[[ RECORDS PROVIDED, beginning ]]

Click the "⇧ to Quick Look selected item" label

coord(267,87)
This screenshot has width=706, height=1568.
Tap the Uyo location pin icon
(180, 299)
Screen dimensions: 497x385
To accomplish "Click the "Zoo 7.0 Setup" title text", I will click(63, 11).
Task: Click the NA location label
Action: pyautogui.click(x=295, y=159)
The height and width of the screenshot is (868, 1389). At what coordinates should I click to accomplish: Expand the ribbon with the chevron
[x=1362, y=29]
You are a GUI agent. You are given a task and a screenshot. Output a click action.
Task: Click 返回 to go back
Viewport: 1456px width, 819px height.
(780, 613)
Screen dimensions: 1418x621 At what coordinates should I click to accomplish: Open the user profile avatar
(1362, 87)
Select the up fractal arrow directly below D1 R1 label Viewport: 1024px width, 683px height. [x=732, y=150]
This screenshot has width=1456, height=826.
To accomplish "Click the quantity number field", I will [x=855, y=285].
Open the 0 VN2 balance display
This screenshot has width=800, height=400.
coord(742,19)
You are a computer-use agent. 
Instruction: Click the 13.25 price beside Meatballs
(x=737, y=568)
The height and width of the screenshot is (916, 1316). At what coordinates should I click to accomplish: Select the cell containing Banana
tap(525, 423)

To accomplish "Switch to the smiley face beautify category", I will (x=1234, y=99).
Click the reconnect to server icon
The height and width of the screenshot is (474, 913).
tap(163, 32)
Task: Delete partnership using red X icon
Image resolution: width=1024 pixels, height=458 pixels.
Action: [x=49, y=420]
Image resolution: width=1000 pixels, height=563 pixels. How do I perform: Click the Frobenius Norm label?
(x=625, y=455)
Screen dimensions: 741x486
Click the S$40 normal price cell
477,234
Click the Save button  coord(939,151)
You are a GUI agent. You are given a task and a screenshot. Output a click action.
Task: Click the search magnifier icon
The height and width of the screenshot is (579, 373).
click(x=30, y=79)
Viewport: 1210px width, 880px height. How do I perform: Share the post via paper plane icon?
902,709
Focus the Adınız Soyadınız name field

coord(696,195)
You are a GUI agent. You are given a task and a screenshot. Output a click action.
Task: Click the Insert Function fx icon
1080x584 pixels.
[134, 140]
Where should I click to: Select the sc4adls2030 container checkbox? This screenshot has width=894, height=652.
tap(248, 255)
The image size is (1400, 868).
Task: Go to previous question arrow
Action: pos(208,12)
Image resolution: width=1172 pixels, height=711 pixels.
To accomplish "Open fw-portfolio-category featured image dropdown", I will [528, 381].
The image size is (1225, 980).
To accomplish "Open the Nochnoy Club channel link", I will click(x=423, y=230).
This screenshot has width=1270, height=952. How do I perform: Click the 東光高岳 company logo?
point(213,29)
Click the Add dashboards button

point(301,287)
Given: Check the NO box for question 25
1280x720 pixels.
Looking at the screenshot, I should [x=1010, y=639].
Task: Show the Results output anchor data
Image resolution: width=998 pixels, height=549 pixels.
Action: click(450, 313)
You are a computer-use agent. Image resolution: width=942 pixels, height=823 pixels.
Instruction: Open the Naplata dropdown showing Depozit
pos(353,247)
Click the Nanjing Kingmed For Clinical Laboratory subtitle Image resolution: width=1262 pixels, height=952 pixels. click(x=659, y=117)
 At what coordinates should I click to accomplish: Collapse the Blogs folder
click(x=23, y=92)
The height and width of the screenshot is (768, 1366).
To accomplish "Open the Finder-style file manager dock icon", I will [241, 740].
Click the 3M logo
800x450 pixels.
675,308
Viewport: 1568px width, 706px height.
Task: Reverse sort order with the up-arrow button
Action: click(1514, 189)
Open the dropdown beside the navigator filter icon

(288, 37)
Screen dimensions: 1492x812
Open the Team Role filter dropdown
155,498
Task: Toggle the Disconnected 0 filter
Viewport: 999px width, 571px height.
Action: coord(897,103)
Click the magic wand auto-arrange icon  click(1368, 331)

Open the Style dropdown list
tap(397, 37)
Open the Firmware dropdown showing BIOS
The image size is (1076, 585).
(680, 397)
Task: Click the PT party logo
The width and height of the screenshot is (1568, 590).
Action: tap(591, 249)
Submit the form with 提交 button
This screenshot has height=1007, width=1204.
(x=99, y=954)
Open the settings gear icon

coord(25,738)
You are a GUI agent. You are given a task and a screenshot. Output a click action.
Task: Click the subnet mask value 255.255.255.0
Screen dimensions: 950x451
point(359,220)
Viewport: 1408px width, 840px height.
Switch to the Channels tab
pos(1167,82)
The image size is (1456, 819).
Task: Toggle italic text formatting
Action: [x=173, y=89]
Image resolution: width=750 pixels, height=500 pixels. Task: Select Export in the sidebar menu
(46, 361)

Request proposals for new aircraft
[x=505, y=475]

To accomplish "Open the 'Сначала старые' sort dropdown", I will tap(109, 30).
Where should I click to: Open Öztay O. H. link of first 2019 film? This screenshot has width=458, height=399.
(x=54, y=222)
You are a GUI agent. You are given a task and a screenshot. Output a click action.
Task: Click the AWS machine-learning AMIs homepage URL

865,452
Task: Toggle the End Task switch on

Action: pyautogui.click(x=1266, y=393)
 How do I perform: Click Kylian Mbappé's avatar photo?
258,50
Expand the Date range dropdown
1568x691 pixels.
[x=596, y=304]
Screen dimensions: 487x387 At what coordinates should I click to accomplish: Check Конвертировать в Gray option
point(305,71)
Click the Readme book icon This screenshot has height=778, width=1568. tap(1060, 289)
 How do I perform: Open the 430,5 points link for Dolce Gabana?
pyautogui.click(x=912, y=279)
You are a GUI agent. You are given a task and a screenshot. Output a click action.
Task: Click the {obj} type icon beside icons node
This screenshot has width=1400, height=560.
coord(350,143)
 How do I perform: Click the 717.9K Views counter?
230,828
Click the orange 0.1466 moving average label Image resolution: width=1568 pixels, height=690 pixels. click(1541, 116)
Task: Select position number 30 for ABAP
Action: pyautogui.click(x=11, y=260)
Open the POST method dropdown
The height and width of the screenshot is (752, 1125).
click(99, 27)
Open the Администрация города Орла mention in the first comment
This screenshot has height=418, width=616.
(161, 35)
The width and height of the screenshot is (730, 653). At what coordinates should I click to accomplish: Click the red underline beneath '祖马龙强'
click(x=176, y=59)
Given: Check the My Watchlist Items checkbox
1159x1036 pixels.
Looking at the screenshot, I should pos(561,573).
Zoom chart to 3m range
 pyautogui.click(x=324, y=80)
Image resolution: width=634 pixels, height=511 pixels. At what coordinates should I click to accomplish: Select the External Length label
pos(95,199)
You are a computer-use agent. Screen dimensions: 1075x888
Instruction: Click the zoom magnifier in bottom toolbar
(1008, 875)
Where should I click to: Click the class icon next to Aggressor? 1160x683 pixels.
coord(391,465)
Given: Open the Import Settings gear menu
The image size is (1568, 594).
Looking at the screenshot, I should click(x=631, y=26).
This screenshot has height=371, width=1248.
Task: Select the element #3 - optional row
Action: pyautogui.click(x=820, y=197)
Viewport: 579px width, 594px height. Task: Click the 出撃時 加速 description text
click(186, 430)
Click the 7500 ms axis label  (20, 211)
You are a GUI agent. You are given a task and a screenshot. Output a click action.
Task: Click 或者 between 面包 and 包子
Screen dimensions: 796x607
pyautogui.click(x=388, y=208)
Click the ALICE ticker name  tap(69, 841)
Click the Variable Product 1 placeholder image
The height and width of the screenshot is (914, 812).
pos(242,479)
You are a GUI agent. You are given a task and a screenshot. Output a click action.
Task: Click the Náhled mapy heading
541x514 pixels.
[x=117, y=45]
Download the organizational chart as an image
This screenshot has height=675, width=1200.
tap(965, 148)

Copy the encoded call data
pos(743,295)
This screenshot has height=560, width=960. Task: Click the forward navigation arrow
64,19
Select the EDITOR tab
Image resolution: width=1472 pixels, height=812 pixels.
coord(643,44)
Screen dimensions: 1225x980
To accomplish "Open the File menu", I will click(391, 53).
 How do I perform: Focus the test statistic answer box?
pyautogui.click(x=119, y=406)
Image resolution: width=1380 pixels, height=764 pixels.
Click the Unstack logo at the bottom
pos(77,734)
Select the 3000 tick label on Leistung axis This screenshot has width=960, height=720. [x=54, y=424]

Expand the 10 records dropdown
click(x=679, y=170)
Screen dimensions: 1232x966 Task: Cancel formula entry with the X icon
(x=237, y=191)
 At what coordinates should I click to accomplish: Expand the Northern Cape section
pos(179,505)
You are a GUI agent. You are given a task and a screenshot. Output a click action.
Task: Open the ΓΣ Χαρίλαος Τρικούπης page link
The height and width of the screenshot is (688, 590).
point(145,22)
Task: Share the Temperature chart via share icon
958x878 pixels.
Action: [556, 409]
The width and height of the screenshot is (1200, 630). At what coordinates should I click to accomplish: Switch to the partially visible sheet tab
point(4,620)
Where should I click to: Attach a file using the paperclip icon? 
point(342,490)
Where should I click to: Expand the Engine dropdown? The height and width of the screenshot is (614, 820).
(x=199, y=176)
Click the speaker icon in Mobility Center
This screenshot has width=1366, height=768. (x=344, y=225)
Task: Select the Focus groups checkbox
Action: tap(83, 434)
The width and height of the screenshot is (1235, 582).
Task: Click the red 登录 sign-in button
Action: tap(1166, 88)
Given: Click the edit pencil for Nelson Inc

[[ RECORDS PROVIDED, end ]]

#### HOW TO COMPLETE THIS TASK
Determine how many lines of the listing above hold the word "axis". Report that number without anything else.

#### PROBLEM SOLUTION
2